Minutes, continued So the SCET predictions indicate that (1) there is a significant reduction in the Higgs cross section (over that predicted by fixed order/parton shower) upon application of a jet veto, as well as a significant increase in the scale uncertainty. The problem is that this level of decrease is not observed in Monte Carlo. This calls into question then whether the increase in scale uncertainty is also present. It is difficult to validate this with Z (+ vetoed jets) as the effect is much smaller in this case. It was felt that a color singlet final state, initiated by gg, would be an ideal testing ground (although George Sterman felt that any process, such as dijet production, might be suitable to test the impact of the double logs). One possibility is diphoton production which proceeds through a number of subprocesses, including a gg initial state. Lance also suggested WW production, which has a fraction of its cross section induced by a gg initial state.

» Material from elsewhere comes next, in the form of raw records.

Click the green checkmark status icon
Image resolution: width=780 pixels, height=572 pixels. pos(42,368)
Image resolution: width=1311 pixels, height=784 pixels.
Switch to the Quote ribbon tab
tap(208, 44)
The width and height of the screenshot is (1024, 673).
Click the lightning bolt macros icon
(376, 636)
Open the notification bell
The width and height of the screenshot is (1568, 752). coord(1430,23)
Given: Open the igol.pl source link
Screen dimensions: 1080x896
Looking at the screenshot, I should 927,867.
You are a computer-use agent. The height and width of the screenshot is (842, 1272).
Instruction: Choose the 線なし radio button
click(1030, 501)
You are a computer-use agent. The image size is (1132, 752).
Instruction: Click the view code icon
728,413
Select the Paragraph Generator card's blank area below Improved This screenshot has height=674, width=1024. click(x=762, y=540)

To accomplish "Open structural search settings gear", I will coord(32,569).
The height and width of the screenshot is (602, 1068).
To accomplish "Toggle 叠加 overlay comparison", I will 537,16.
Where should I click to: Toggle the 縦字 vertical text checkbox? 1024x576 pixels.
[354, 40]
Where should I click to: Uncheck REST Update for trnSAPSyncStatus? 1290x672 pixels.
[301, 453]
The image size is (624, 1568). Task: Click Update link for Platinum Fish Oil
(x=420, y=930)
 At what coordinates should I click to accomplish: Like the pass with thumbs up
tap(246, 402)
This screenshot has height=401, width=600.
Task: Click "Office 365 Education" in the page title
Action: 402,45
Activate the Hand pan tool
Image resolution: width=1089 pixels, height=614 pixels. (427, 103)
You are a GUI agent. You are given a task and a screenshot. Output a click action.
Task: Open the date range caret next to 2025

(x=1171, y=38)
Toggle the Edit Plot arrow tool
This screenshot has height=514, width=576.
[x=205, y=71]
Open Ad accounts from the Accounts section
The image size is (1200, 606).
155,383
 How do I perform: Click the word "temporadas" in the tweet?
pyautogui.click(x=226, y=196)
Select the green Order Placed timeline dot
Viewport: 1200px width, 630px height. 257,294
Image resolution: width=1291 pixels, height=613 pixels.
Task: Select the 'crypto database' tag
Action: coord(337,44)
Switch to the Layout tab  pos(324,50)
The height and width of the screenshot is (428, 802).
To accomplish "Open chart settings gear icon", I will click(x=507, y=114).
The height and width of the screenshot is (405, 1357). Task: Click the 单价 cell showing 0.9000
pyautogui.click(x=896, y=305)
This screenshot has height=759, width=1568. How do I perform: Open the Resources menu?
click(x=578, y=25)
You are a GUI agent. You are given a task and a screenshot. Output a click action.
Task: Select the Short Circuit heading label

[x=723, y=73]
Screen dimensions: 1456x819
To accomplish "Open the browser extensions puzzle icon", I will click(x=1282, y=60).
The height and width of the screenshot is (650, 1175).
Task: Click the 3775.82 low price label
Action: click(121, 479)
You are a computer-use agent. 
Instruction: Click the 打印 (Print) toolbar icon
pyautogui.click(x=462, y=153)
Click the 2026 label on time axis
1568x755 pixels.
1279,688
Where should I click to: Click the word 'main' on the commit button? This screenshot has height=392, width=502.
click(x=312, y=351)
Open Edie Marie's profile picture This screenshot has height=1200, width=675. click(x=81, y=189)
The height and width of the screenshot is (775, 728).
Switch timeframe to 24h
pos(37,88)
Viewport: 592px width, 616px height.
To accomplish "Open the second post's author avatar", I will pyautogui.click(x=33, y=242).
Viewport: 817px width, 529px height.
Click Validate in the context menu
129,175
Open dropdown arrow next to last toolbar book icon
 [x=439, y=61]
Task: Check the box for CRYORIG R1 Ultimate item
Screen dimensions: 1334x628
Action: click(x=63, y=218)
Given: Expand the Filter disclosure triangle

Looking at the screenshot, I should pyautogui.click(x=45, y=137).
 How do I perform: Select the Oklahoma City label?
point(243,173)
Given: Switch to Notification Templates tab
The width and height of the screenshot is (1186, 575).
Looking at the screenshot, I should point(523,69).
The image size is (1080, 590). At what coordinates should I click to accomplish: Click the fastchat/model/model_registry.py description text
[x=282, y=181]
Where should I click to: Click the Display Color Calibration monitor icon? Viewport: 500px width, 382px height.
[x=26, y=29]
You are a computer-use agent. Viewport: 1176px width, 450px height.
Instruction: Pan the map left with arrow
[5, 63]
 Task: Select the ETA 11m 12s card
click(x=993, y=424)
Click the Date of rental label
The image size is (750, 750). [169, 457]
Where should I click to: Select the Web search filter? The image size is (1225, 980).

Other possibilities include photon + jet and/or Z+jet, which proceed primarily through gq initial states: one could measure the beam thrust for the event outside of the photon/z and the lead jet, for example using the "1-jettiness" as a generalization of beam thrust. So we have a quandry: the SCET calculation at NNLO and NNLL predicts larger effects, using the beam thrust variable as a stand-in for the jet veto, than observed with parton showers, using the jet veto directly. If the SCET calculation is correct, then this implies that either the sub-leading logs are particularly important and/or the beam thrust variable does not map onto the jet veto pt using the correspondence of the double log terms.

Barring confirmation from tests in data, we should carry out tests in Monte Carlo. For example, Massimiliano suggested comparing MC@NLO (with hadronization switched off) to the SCET predictions truncated to NLL+NLO (the presumed accuracy of MC@NLO). Giampiero, in addition, suggests to try without the pi^2 resummation. The SCET authors advocate reweighting the partonic beam thrust spectrum in the Monte Carlo to the partonic NNLL+NNLO results and then to use the reweighted sample to analyze jets with a standard pt_jetveto cut. This translation does not rely on the correspondence discussed above and is a better way to test the order of effects from the restriction in phase space. This should be the next step to be carried out by interested parties. After the meeting, a question was raised by John Collins about whether the spin correlation effects discussed in arxiv:1011.3918 might skew the MC/SCET comparison (they are absent in current Monte Carlos). Massimiliano and Stefano Catani replied that the effects are small for gg->higgs due to the spinless nature of the Higgs.